= Randolph Guggenheimer =

American lawyer, philanthropist (1907–1999)

Randolph Guggenheimer (November 4, 1907 – July 1, 1999) was an American lawyer, and philanthropist. Guggenheimer advocated for improved medical services for residents of Harlem from poor areas. In 1979, he and management consultant Eugene McCabe co-founded North General Hospital, a community hospital in Harlem. They opened the hospital in the building previously occupied by the Hospital for Joint Diseases after that hospital moved. Guggenheimer later served as chair of the Board of Directors of North General Hospital.

==Early life and education==

Guggenheimer was born to Minna (or Minnie) and Charles Solomon Guggenheimer in Manhattan, New York City on November 4, 1907. He was the grandson and namesake of Randolph Guggenheimer (1846–1907), a politician in New York City. He graduated in 1924 from Morristown School (now Morristown Beard School) in Morristown, New Jersey.

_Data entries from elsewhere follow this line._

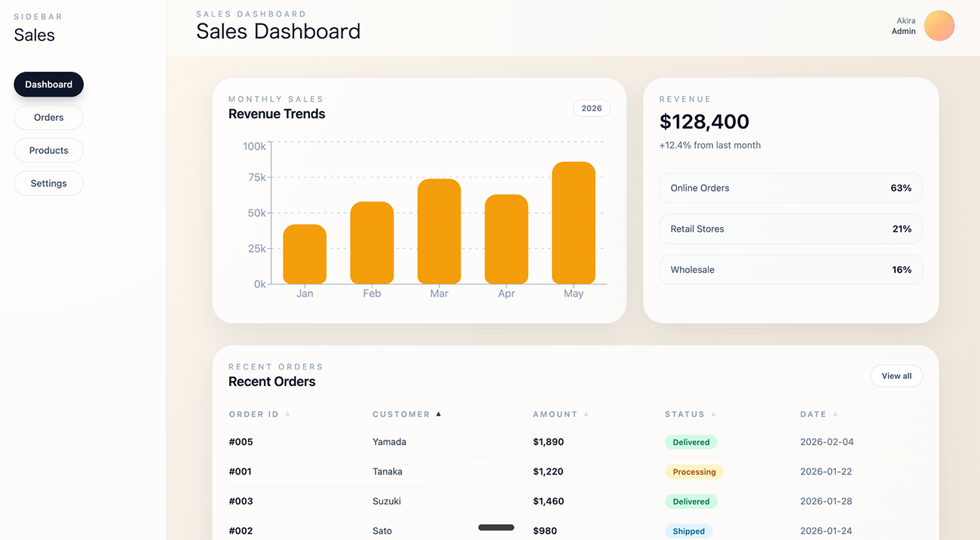This screenshot has width=980, height=540.
Task: Click the Processing status badge
Action: click(x=694, y=472)
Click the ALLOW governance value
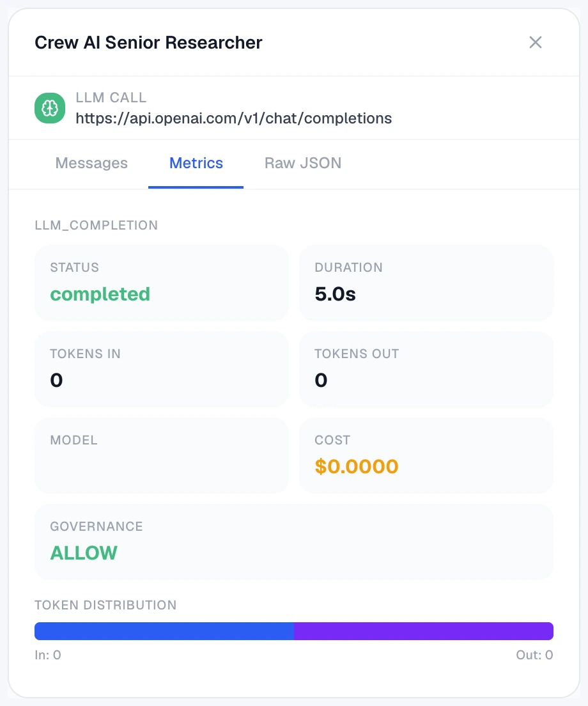Viewport: 588px width, 706px height. tap(84, 553)
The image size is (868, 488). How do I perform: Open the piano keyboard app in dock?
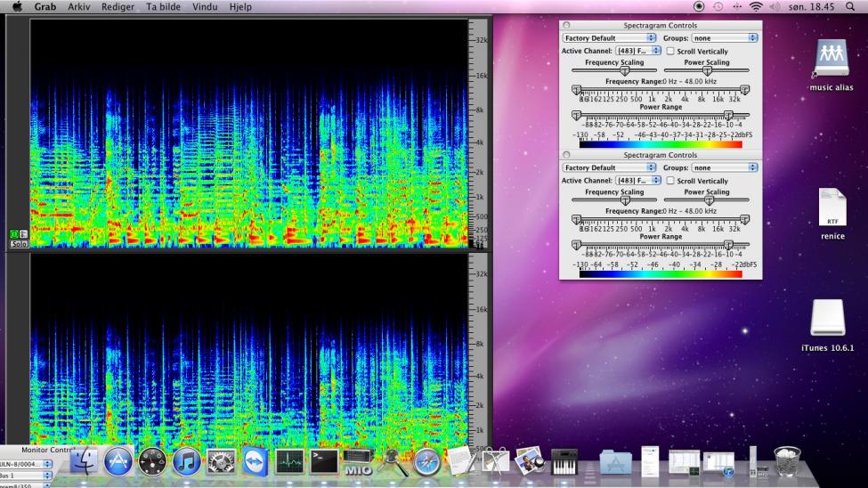pyautogui.click(x=564, y=461)
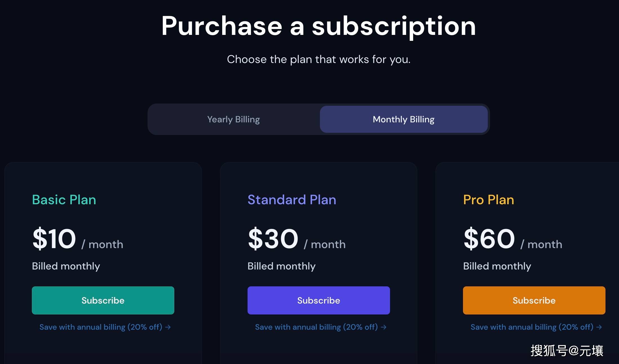Click the "Purchase a subscription" heading
Viewport: 619px width, 364px height.
click(319, 26)
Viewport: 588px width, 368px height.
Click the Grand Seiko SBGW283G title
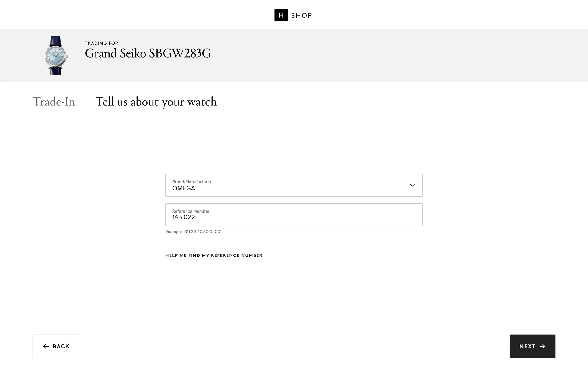tap(148, 54)
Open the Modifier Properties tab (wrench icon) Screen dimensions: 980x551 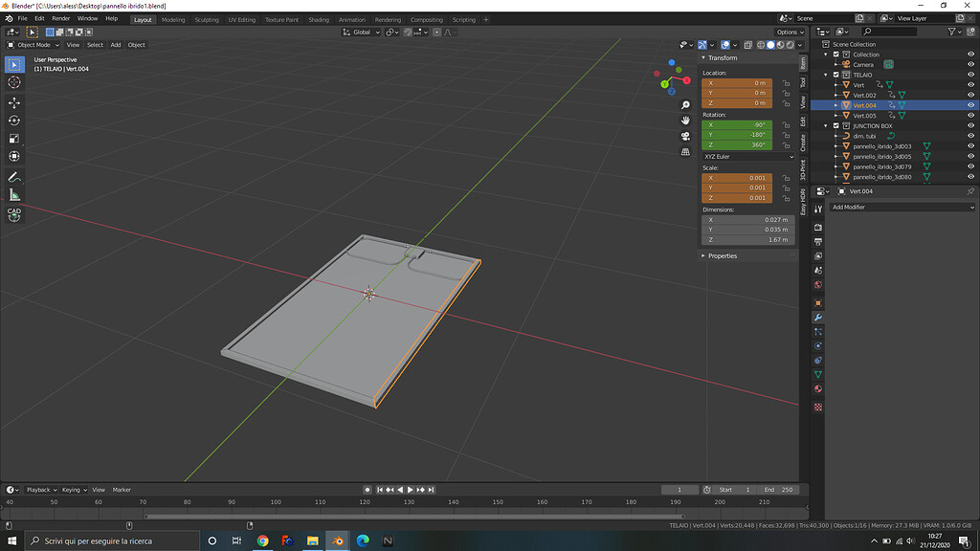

Guggenheimer received a bachelor's degree at Yale University in New Haven, Connecticut in 1928. He completed a law degree at Harvard Law School in Cambridge, Massachusetts

After graduation, he joined Guggenheimer & Untermyer, the law firm founded by his grandfather. In 1942, Guggenheimer joined the United States Army Air Forces. After receiving a commission as a first lieutenant, he served as an intelligence officer with the headquarters of the 63d Fighter Squadron. During World War II, Guggenheimer served as the executive officer of 402d Fighter Squadron with the Ninth Air Force.

==Recognition and legacy==

In 1991, New York City Mayor David Dinkins honored Guggenheimer's work to ensure hospital services for residents of Harlem. Eight years later, Congresswoman Carolyn Maloney recognized his work's impact during remarks on the floor of the U.S. House of Representatives. During his advocacy career, Guggenheimer also received the United Hospital Fund's Distinguished Community Service Award.

==Family==

Guggenheimer was a nephew of civic leader Samuel Untermyer, the namesake of Untermyer Park in Yonkers, New York.

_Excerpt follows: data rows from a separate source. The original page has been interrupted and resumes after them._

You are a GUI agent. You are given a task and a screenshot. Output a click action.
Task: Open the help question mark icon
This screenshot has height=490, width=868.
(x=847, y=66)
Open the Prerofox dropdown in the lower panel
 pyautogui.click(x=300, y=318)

In 1932, Guggenheimer married civic leader Elinor Coleman Guggenheimer. Elinor Guggenheimer served as commissioner of cultural affairs for New York City and as a member of the New York City Planning Commission. She also founded the New York Women's Agenda and the Council of Senior Centers and Services. They had two children together: Charles and Randolph Guggenheimer Jr. In 1997, Maloney paid tribute to the philanthropic work of Guggenheimer and Elinor Guggenheimer on their 65th wedding anniversary.

From 1918 to 1964, Guggenheimer's mother Minna produced the annual summer concerts at Lewisohn Stadium at City College of New York. The concert series brought well-known musicians to Harlem and enabled residents to attend for an admission price of less than $1.